---------- DOCUMENT SECTION ----------

Latest change Aug 16, 2011
To prevent spambots from collecting mail addresses, all mail addresses on this page have the "@" replaced by "#".
Aug 16, 2011: There are suggested solutions for the exam that took place Aug. 11.
June 16, 2011: There are suggested solutions for the exam that took place today.
May 9, 2011: Note that it is possible to read the course as a distance course, although it is not formally offered as such. See further here.
March 18, 2011: The followup exams are scheduled, for those of you who haven't made it yet: Thursday 2011-06-16, 8:10-12:30, and Thursday 2011-08-11, 8:10-12:30.
Feb. 9, 2011: I have made a course evaluation, partly based on the feedback received from students in the course inquiry.
Feb. 8, 2011: The written exam from Jan. 20 is graded. Exams can be picked up at the IDT expedition in Västerås. If you have complaints about the grading, return the exam and make an appointment with Björn.
Jan. 20, 2011: There are suggested solutions for the exam that took place today.
Dec. 16, 2010: the slides are available for Andrzej's presentation.

---------- INFORMATION SUPPLIED ----------

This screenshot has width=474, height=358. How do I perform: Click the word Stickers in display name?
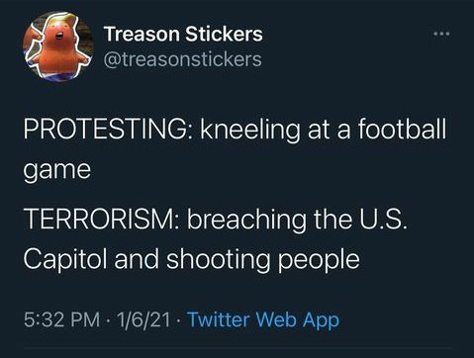click(x=224, y=34)
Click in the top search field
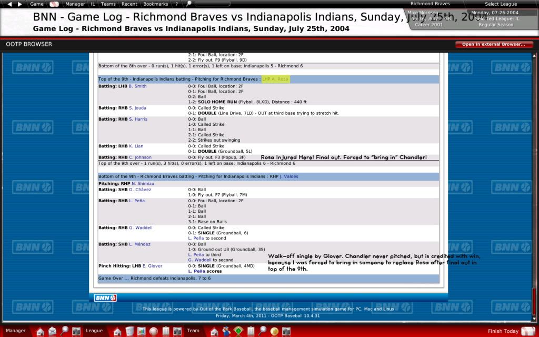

----------

AIM OF THE EXERCISE:
According to the course news page, why is the "@" in mail addresses written as "#"?

CORRECT RESPONSE:
The "@" in every mail address on the page is replaced by "#" to prevent spambots from collecting the addresses.